For me, I don't want to wallow in sorrow, nor do I want to define myself by what I have lost.  In fact, I don't want to define myself by what I have gained through sorrow, either.  Rather, I want to walk in honest acknowledgement of my past tragedies and of my present struggles, in joyful thanksgiving for all the blessings God has heaped upon me, and in quiet confidence in the One who holds me in His healing hands, the One who puts the pieces of a broken heart back together -but not quite the way they were in the beginning, that the renewed heart may both cry and laugh with newly broken hearts.  
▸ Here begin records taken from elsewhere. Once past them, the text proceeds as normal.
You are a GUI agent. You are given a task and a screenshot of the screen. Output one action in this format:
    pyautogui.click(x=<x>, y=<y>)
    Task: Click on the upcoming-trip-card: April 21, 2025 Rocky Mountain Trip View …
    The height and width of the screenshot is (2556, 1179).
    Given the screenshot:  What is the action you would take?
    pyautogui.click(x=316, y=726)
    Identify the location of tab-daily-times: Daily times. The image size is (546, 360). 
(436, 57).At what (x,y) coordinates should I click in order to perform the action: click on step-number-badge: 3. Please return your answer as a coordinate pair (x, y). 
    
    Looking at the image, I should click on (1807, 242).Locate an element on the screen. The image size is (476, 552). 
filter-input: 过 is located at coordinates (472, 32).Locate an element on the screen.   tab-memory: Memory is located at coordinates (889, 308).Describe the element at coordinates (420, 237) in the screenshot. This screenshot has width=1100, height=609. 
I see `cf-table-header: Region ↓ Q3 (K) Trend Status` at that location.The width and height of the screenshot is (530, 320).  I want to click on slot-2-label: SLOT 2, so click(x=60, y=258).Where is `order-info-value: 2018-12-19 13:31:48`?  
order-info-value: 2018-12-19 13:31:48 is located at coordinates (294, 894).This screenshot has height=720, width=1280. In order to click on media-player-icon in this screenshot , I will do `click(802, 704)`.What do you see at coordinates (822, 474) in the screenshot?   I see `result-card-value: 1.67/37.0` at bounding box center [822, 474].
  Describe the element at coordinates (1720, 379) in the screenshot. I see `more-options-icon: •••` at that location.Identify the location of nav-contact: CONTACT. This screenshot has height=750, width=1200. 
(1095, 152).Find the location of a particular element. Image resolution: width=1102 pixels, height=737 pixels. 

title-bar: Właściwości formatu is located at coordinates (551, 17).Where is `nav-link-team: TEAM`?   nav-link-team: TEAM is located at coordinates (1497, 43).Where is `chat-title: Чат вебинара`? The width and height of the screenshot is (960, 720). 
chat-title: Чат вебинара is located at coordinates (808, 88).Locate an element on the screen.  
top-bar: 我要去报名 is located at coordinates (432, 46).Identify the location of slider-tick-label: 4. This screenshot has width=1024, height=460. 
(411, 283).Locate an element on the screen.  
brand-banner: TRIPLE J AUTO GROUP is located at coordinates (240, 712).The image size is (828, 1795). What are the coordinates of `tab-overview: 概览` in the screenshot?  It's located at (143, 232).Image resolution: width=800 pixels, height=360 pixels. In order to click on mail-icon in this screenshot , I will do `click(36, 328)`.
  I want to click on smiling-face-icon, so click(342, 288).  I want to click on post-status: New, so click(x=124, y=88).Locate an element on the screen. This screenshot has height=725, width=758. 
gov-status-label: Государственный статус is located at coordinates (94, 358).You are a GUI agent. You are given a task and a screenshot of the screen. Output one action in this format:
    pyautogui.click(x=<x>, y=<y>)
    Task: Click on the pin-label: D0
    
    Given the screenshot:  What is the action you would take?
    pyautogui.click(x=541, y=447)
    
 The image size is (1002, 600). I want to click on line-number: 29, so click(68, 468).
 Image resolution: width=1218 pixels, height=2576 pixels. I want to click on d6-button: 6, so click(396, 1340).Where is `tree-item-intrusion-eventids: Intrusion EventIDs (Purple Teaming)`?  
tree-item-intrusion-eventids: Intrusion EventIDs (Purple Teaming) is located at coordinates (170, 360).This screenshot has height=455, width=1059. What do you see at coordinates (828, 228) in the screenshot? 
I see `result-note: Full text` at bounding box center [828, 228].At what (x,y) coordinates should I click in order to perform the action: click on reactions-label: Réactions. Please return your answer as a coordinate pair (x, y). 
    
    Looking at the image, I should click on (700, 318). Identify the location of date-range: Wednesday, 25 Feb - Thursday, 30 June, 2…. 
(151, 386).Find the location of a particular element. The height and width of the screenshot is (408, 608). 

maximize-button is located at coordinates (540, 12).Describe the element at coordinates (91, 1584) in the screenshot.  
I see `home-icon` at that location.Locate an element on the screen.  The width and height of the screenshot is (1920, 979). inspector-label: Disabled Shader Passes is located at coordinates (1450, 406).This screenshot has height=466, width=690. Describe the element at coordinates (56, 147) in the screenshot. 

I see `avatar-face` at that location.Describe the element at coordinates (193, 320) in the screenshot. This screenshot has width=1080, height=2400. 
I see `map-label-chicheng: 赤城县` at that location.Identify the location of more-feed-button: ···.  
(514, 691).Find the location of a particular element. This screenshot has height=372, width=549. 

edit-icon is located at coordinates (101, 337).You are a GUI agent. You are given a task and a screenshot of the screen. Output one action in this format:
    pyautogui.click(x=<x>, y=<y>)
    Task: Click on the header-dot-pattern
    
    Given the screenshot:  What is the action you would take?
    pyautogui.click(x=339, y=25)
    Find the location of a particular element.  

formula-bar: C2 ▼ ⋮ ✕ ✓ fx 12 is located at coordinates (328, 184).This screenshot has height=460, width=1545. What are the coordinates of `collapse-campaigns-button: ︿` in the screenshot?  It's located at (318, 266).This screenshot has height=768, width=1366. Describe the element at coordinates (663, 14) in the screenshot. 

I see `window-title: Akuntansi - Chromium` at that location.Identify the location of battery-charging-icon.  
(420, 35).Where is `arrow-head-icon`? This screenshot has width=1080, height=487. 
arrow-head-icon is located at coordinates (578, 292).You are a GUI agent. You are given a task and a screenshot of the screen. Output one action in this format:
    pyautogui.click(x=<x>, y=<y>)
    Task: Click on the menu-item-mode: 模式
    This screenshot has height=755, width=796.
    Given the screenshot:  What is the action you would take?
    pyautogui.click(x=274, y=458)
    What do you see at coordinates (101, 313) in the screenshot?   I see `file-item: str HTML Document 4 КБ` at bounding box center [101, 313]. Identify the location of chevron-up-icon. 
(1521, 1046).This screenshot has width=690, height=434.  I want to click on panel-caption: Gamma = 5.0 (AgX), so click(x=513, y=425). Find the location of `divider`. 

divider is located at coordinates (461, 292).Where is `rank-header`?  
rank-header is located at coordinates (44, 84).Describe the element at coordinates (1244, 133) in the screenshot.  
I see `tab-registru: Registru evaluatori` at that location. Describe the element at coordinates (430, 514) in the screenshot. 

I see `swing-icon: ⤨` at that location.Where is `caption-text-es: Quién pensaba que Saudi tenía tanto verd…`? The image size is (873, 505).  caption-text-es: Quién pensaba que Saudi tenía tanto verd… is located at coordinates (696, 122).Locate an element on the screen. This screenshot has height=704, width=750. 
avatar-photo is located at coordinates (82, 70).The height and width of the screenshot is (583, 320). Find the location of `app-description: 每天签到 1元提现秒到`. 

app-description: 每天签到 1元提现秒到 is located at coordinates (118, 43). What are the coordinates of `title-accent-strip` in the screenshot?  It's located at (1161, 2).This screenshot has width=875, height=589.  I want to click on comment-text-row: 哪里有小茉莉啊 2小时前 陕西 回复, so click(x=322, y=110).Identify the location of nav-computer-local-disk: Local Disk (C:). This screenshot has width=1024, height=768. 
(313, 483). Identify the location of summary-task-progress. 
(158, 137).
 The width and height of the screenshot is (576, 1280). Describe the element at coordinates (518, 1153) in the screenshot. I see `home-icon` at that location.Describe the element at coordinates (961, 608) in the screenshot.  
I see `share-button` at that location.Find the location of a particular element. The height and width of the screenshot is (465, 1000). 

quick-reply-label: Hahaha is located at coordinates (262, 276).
To answer the question, "Do you want to get well?" when it comes to grief, I guess I'd have to say, "Yes, but well is not what I was before.  It is something different, something sacred... something that feels more keenly than it did before and pours itself out in sorrow for others over and over again.  It is something that, having felt the pain of loss and the joy of survival, understands with bitter pain and glorious joy what it is to "rejoice with those who rejoice, and mourn with those who mourn."  It is a little closer kinship than before with Christ and all mankind.